From the Editor

We are pleased to publish in this issue excerpts from the Memoirs of Dimitri Shalikashvili, a Georgian who left his country when the Soviets conquered it in 1921. Shalikashvili fled to Poland where he attended military schools, later serving in the military in accordance with his family's tradition. His Memoirs offer a refreshingly new view of Polish social life and of Poland's treatment of refugees and emigres from the East who in the 1920s flooded the country. The excerpt from the Memoirs is published virtually unedited except for corrections of typographical and grammatical mistakes. One mistake in dating was pointed out to us by General John Shalikashvili. The Sarmatian Review thanks the Hoover Institution Archives for permission to duplicate portions of the Memoirs, and it gratefully acknowledges General John M. Shalikashvili's permission to publish them.

Snippets from the forthcoming Europe: A History by Professor Norman Davies have appeared in leading Polish- and English-language publications including Gazeta Wyborcza and Sarmatian Review. The fragment on "Chernobyl" distills brilliantly the complicated history of this unfortunate location in Ukraine, while the excerpt on East Prussia illustrates the policy of the Soviets in regard to Eastern and Central Europe, as well as arguing for the futility of revenge.

Professor Stanislaus Blejwas' rejoinder to Professor John Kulczycki's comments on Polish Studies highlights a little-discussed issue: to what extent is the gentry-bred arrogance of the Polish intelligentsia (first generation immigrants in America as well as the intelligentsia in Poland) responsible for the weakness of the Polish agenda in the United States? And don't some members of the intelligentsia owe an apology to their "peasant-American" cousins? Often the agendas of Polish Americans and that of the emigres from Poland are poles apart. While Polish emigres are interested in affecting American policy toward Poland, helping Poland in other ways, and forging their careers here with a view to securing recognition for themselves in Poland, Americans of Polish descent struggle with the fundamental issue of acceptance, a rationale behind their Polishness, group discrimination and organizational and financial issues. While Polish Americans have shown sympathetic attention to the problems of Poland, Polish emigres have given virtually no attention, time, or money to Polish American causes. They all too often patronize Polish Americans and ridicule their Polish dialect. Polish Americans are incomparably more generous with the emigres whose English is often atrocious and whose affinity for "high culture" is often laughable.

Also, Polish intelligentsia do not realize that forty years of communist control of Poland did not contribute to closer ties between Polish Americans and Polish culture.

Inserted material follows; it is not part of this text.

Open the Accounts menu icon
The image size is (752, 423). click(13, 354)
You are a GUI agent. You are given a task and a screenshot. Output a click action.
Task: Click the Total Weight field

At the same time, a number of emigres seem to make their living off the Polish American community, as editors of their Polish-language organizational newspapers, and as leaders deciding how to spend scarce community resources. There would be no harm in that if these emigres had first made a name for themselves in American society, in precisely the area in which they claim expertise in Polish American organizations and groups. But such is seldom the case. In the past, people who had held nomenklatura-type jobs in Soviet-occupied Poland would arrive in, say, Chicago or New York and acquire jobs allowing them to control public discourse within the Polish American community. They too contribute to a sense of alienation between Polish Americans and their cousins in Poland.